He didn't neglect the other arts. A brief stay in the atelier of Gérôme, later with Bonnat, failed to convince him that he had a painting hand. His eye was well-trained, not only by constant study and adventuring among the masterpieces in the Louvre, but also by sketching outdoors. The theatre was a thrice-told tale for him, his parents had been lovers of the drama, and Paris had everything to gratify his versatile tastes. In all the tohu-bohu of his activities, he did not lose sight of his chiefest ambition; to become a writer, one with an individual note. Playing the pianoforte was all very well; he knew that he had a friend for his old age; but the main business of his life was writing, and if he recognized his dilettante viewpoint he was assured that at some time this smattering of the Seven Arts—Jack of all, master of none—would prove useful in his avocation of criticism, for critic he had elected to become. Criticism was the best way to practice his scales in public and acquire a supple, steady touch on his intellectual instrument. In due time his own books would follow.
He wrote French as if it were his native tongue, as in a sense it was. English was always spoken in the Invern household; that had been a wise rule of a seldom wise father. Also French or Italian, not often German—because Ulick never met in Paris any of his old Jena associates; but, preferably French. Yet, when he essayed several flights, chiefly critical, he recognized that his was the Anglo-Saxon mind. He thought in French, the purity of which in diction could not be challenged; nevertheless, the fundamental structure of his thought was English. His French essays, which he showed to that most unselfish of professional egotists, most optimistic of pessimists, Remy de Gourmont, were soon touched on their sore spot.
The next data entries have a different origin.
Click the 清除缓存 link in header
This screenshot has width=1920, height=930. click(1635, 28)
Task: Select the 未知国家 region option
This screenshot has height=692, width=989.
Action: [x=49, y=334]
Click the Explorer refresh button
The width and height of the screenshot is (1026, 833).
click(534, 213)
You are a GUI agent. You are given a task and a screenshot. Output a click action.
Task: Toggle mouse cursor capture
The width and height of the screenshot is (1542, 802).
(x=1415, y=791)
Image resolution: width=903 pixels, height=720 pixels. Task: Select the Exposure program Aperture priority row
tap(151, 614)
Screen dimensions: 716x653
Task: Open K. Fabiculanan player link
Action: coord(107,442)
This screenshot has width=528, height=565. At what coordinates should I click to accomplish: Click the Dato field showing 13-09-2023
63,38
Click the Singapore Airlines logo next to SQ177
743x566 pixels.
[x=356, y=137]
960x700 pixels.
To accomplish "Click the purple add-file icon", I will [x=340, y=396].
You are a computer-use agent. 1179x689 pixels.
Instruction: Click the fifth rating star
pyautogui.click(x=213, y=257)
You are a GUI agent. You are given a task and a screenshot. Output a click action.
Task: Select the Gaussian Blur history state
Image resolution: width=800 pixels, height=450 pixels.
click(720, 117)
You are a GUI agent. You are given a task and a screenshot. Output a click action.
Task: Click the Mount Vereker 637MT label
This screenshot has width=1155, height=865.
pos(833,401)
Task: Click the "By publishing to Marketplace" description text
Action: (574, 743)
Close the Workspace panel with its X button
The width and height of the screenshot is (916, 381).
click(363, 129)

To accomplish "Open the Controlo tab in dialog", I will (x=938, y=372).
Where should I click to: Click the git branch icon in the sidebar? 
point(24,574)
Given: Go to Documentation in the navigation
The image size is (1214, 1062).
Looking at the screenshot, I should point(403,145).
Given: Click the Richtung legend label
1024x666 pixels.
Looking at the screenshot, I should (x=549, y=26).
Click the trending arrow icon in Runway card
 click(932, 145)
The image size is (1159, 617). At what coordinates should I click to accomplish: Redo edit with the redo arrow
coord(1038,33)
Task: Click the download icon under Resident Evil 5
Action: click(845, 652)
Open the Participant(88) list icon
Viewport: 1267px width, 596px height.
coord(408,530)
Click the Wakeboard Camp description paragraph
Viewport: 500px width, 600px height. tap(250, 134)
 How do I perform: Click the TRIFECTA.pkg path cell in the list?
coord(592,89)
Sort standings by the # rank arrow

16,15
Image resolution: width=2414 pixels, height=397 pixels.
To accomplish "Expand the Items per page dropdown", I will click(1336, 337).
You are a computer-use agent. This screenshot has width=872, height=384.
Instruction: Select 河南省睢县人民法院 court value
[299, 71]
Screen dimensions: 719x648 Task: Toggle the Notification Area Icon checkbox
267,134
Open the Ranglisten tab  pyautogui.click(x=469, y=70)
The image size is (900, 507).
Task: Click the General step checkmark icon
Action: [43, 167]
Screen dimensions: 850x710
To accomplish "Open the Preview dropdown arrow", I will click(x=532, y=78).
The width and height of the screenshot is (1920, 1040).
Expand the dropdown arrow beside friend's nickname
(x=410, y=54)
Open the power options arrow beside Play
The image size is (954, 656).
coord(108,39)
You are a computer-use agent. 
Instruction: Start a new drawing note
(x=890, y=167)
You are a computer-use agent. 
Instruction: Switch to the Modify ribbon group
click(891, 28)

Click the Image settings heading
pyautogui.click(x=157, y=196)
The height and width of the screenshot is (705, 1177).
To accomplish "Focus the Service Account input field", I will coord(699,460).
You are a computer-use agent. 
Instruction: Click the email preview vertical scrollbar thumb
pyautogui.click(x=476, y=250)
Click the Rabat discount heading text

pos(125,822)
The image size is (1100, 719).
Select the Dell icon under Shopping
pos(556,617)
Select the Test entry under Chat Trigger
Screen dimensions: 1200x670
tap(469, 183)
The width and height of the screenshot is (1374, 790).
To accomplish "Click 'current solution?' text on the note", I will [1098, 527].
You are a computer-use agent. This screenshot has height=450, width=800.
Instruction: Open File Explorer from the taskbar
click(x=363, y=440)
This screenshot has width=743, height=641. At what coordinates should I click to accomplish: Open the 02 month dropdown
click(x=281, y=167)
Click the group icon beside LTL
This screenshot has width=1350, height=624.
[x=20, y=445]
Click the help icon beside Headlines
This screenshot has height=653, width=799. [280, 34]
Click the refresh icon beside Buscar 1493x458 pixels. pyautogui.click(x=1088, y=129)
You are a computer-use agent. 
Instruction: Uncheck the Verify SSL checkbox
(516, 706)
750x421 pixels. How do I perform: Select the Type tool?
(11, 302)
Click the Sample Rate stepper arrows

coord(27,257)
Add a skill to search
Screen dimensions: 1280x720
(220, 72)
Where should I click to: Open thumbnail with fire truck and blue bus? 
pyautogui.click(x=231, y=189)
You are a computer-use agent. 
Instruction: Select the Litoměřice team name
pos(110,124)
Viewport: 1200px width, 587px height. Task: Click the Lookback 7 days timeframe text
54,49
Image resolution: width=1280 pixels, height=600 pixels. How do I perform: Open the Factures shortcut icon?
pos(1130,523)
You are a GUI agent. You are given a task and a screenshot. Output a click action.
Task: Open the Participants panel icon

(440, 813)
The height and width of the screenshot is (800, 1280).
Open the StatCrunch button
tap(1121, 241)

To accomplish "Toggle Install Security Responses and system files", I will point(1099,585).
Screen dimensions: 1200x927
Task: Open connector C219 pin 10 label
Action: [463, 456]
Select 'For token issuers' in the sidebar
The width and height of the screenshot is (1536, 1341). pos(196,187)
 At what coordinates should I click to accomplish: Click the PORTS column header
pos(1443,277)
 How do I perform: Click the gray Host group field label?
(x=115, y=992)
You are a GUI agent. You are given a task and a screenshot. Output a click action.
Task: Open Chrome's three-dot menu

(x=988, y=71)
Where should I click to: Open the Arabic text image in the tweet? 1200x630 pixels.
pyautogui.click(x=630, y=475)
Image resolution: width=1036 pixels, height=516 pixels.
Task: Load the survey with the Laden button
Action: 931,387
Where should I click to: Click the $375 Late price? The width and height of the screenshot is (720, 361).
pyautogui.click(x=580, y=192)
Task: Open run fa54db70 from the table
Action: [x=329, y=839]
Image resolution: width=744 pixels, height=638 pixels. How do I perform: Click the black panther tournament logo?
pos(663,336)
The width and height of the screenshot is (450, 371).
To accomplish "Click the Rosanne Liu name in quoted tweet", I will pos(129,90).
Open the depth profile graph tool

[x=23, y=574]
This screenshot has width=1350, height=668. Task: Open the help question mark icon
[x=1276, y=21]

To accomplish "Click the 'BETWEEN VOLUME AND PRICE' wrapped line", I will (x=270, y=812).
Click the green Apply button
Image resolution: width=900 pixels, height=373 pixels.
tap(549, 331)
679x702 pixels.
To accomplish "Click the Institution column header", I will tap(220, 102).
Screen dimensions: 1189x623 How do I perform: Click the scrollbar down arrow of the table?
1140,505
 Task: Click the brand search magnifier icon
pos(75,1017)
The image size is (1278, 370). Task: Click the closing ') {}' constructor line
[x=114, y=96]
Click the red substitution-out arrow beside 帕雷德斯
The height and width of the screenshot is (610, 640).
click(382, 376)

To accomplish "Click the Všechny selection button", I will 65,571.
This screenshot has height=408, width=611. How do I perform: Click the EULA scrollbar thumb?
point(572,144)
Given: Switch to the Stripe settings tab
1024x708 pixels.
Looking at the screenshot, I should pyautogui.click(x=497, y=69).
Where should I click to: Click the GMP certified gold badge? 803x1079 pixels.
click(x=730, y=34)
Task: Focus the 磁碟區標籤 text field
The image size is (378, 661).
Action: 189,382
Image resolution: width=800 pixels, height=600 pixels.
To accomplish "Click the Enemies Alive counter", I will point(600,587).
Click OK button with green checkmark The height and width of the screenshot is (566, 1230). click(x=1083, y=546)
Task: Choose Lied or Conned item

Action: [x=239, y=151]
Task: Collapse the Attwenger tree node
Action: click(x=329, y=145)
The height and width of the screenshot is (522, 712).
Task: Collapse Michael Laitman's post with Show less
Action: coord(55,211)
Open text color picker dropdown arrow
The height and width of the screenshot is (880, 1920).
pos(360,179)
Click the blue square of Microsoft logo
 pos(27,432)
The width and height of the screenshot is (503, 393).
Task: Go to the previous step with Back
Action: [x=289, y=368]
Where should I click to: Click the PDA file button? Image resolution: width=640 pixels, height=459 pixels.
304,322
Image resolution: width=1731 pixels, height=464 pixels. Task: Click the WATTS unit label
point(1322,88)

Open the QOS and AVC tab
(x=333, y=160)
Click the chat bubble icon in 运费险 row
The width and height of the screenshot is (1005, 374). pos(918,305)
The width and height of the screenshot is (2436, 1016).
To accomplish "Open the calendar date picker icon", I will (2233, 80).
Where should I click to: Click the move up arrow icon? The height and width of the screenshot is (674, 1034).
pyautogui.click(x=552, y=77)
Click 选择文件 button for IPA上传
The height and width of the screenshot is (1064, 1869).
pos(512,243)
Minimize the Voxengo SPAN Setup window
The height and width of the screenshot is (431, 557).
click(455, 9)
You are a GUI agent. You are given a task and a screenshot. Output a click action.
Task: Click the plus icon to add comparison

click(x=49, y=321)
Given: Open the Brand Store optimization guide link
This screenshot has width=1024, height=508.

"You are, my dear young friend, an Englishman, more than that, an Irishman, still more than that, an American, and, having known that beautiful lady, your dear mother, I may add, A New York American. You write well in our tongue, though not so well as Arthur Symons, anyhow, better than Oscar Wilde—who hasn't mastered our syntax—but, but—it's not vital, individual, your style. I overhear too many echoes of Flaubert, Goncourt, above all, Huysmans. That won't do. You have so saturated yourself with the ideas and methods of these masters that you have left no room for the growth of your own personality. Jeune homme, écoutez!"—and the kindly eyes peering through the big bowed glasses pierced to the inner consciousness of his listener—"Take the advice of an old doctor of vocables. Have you written much in English? No? I thought not. That is a virgin-field for you. Go home, go back to New York, you are deracinated in Paris, as my brilliant friend, Maurice Barrès puts it—what, haven't you read Barrès? Begin at once with that novel of national energy, Les Déracinés—and of a cosmopolite, detestable, person—pardon!—as detestable as the dilettante attitude. Perhaps the unexpected clash with a comparatively new language, new characters, and new environment may strike a personal spark from your little grind-stone in New York. Otherwise, Monsieur Ulick, you will become a replica of your brother Oswald, with whom I occasionally collaborate in a bock at the Café François-Premier; you will become a second-rate Parisian, writing excellent, colorless prose, the standardized prose of the college professor. The world over my dear chap, college professors are alike—the Eternal Sophomore, coprolites of the ideal. No, I repeat, don't expect to get your head above the turbid stream. Return to your native heath and astonish the Yanks, as your beloved Mark Twain says—there's a Yankee genius for you, racy, original, and one who should stand four-square with Emerson, Poe and Thoreau. But, then, you have no school of critique in America, so I suppose Mark Twain will be put in his true niche a half century hence. But do you love your country?" suddenly asked the master. Cornered, Ulick blurted out: "Certainly, I am an American, though born in Paris. Besides, I love baseball and mince pie."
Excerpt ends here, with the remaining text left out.